How disentaglement in latent space can produce poor variety of instances in VAE..? I'm reading about $\beta$-VAE which essentially proposes a way to disentangle representations in the latent space. We can subjectively (I guess) identify axes carrying specific sources of variations of (for example) an image and modulate them to produce variety on generated instances.
Shortly speaking what we do is modifying the weight of KL divergence in the loss function, which will be
$$\mathcal{L}(\phi,\theta) = -\mathbb{E}_{\textbf{z}\sim q_\phi(\textbf{z}|\textbf{x})}[\log(p_\theta(\textbf{x}|\textbf{z})] + \beta D_{KL}(q_\phi(\textbf{z}|\textbf{x}) || p(\textbf{z}))$$
I'm trying to understand more what is happening here, if $\beta >1$ then we are posing more attention on minimizing the KL divergence, therefore we are enforcing our posterior to look closer to a normal distribution with zero mean and unit variance... how is this connected to disentaglement?
Also, it has recently happened to me some sort of inverse situation (that I've noticed is pretty common): on trained (vanilla) VAEs for some of my projects, I observed that generated samples looked quite all the same, and I have partially resolved the issue by imposing a very small value of $\beta$ such as $0.0001$.
In this alternative case, how the disentaglement is related to the poor variability in generation?
 A: I respond by quoting elements from the two references on $\beta$-VAE, that you should read for much more details if you haven't.
Disentanglement as defined in Understanding disentangling in $\beta$-VAE by C. Burgess is defined as

A disentangled representation can be defined as one where single latent units are sensitive to changes
in single generative factors, while being relatively invariant to changes in other factors.

To tend towards this behaviour, conclusions that higher values of $\beta$ are required are made in $\beta$-VAE: Learning basic visual concepts with constrained variational framework by I. Higgins.
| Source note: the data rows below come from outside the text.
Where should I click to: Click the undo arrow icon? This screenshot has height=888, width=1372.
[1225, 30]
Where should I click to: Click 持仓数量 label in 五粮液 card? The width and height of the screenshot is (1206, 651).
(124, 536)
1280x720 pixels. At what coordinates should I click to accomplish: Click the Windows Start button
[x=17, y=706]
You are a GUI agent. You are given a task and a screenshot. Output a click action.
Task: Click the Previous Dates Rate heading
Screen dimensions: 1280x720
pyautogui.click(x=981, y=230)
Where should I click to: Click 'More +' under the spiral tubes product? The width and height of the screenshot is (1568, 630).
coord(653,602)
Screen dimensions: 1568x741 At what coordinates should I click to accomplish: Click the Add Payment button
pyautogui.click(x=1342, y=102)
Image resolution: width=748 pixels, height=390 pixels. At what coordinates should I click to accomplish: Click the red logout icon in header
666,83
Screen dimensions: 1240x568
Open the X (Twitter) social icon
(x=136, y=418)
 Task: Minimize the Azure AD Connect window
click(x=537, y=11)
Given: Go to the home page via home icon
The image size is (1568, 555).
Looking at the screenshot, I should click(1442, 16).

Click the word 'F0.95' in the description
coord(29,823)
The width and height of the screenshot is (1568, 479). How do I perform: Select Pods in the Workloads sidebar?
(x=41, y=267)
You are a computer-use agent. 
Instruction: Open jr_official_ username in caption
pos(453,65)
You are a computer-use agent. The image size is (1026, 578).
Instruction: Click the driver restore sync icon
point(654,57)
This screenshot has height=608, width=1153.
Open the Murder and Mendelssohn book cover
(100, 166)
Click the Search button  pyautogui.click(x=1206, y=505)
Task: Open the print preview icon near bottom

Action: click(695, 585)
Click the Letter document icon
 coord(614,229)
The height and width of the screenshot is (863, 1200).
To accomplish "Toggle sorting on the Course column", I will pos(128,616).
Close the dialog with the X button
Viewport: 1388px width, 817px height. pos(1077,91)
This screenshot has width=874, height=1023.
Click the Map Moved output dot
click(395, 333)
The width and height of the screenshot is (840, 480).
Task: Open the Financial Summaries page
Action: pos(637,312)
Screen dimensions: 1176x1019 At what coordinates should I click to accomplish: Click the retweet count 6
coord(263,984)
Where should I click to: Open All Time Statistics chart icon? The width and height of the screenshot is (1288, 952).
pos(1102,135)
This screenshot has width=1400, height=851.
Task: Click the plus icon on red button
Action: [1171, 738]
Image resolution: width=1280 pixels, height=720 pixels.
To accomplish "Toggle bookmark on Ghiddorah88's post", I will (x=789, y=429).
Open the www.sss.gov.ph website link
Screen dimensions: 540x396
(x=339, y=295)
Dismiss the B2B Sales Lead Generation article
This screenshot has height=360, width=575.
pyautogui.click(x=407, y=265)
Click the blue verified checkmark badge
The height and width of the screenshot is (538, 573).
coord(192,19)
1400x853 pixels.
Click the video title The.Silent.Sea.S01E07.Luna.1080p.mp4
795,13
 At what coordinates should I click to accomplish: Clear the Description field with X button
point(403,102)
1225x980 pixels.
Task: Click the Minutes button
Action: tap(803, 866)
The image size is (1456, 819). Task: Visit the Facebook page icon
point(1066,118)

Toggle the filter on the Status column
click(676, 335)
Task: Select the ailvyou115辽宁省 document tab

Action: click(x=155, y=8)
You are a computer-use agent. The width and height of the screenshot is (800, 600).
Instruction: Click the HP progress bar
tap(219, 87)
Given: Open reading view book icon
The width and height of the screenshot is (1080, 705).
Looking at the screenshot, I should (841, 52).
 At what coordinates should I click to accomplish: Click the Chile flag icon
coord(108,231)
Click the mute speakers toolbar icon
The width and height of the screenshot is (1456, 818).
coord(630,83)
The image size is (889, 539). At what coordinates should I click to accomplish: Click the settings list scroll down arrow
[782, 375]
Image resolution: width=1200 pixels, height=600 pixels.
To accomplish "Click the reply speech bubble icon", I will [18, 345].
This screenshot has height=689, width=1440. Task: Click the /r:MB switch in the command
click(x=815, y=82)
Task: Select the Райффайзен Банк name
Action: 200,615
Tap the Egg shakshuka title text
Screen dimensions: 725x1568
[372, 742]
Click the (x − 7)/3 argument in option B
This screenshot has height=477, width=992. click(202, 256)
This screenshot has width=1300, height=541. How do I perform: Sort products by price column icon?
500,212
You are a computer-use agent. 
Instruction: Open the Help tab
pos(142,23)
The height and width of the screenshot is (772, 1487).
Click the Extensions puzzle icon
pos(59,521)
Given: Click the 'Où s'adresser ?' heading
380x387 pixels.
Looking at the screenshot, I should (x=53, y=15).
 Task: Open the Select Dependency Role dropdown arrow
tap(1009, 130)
These constraints limit the capacity of $z$, which, combined with the pressure to maximise the log likelihood of the training data x under the model, should encourage the model to learn the most efficient representation of the data.

Finally, it is hard to say what is happening in your own experiment. Perhaps you could investigate a disentanglement metric as proposed in the second article, or maybe you just had a scaling problem between your two terms in your ELBO....
A: If you are using beta-VAE for image reconstruction, then probably the reason is that you are calculating the average of loss of all the pixels for the reconstruction loss. This is correct for deterministic autoencoders but not correct for VAEs. For VAE you should calculate the sum of the loss of all the pixels for each image, then calculate the mean of loss of all images in a training batch.
The reason is that in VAE the reconstruction loss is the log probability of generating the data given the latent variables, so for image data the log probability of generating the image is the sum of log probability of generating each individual pixel. If you calculate the mean of all pixels, the resonstruction loss is scaled down by a factor of the number of pixels in the image, and therefore you need much lower beta values for the training to work.